I feel like I have gained the ability to braid any number of threads in at least one pattern and think that I would be able to change up that pattern and explore other configurations of braiding. I am quite excited by this new skill as I love to learn new things and especially love simple techniques that don’t use lots of equipment and are also longstanding, ancient crafts. I love to take a new craft and see how I can make it my own by not learning too many rules and rather trying out things for myself.

I felt that the imagery and mood of the Vermeer painting was one of lush domesticity. I tried to include materials of the colours in the painting and combined them in groups of two or three to save muddying the original colours. I also chose textural materials to emphasis the lush velvets and materials present in the painting. Finally I have used braiding as my main technique as I feel it references the decor and techniques of the time.
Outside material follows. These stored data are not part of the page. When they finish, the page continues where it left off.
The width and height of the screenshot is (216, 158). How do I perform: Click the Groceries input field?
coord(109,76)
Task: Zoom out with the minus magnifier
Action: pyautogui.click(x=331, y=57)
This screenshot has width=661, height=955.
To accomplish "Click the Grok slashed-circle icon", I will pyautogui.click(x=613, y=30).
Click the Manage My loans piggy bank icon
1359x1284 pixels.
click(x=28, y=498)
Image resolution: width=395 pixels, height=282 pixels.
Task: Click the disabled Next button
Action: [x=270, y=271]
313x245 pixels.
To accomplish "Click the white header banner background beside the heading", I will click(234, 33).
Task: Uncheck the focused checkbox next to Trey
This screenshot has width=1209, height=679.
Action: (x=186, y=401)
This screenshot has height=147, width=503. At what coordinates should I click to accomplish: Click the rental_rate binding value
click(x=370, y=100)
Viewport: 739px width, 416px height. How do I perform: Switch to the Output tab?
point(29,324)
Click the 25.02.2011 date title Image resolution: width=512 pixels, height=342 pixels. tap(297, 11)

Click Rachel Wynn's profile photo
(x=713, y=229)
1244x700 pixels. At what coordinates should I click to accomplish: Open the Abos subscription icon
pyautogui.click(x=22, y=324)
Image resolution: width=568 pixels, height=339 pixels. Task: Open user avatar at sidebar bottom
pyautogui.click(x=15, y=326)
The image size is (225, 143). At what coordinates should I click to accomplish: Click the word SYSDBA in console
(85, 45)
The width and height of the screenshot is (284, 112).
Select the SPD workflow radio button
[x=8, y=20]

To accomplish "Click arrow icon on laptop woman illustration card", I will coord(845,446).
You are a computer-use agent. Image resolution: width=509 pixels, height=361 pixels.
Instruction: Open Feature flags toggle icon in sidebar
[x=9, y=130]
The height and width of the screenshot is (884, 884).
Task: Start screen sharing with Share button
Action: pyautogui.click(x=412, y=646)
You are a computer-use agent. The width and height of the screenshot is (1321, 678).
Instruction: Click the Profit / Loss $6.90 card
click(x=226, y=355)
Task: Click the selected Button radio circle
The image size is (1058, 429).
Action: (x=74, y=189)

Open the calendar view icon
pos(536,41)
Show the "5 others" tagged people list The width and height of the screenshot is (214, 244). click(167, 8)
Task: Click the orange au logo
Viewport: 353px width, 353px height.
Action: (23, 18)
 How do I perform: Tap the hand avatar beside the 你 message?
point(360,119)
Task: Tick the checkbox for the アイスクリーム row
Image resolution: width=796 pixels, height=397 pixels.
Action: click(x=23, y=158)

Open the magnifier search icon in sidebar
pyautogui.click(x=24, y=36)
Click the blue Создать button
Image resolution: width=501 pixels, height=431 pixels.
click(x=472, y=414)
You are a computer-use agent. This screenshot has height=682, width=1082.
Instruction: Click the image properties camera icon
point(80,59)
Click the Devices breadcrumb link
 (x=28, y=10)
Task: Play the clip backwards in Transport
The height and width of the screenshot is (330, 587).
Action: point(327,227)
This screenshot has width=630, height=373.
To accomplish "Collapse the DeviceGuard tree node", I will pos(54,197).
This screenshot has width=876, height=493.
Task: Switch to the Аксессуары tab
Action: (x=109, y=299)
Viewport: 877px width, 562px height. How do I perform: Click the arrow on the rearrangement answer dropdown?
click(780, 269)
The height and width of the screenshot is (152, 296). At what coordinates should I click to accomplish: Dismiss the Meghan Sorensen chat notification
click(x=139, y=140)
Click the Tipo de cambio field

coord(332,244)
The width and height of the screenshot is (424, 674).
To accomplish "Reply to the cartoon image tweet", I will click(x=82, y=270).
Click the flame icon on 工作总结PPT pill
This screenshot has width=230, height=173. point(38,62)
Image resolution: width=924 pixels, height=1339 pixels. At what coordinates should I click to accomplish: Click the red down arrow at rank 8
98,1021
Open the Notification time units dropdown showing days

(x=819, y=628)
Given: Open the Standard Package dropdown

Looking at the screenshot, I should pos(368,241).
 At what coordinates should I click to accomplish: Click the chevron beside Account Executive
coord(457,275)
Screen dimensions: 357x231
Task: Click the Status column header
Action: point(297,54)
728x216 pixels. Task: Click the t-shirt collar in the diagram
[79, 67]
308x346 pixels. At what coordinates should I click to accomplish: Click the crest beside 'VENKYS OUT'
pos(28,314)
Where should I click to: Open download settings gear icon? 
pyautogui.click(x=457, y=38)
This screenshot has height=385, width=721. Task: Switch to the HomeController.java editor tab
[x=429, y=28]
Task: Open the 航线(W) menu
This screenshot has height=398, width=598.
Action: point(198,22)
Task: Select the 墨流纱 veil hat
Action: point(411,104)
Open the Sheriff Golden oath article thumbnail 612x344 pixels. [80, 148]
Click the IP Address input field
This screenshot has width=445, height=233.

Also in keeping with the past I have not used the machine for any sewing but have included some hand stitch where necessary.

Review point: Demonstration of creativity

I think I’ve been a bit limited in my creativity around the yarn making to date. I have only used a limited number of techniques to produce yarn and in the last section I have focussed entirely on trying to spin yarn. I find that I get engrossed in trying to improve a particular technique if I enjoy it and don’t really spend enough time considering other possible solutions. Having said that I think I am quite good at pulling in techniques and ideas from a variety of disciplines in order to adapt and create a technique suited to my current project.

I try to keep my eyes out for ideas from all sources and find that some of the best ideas come when I’m not trying to concentrate on problem solving but have just kept my current project in mind as I go about my day. As far as personal voice goes, I’m not really sure I understand what this means. I can see there are aspects of image making that I gravitate towards, namely serendipity, complexity and colour, but I don’t seem to keep my interests narrow. I have a tendency to leap from one technique to another without fully developing a single one. I’m not sure if this is working for me or against me. It is useful to have a range of techniques to consider when looking at the best way to develop an image, but then perhaps I do end up as “master of none”.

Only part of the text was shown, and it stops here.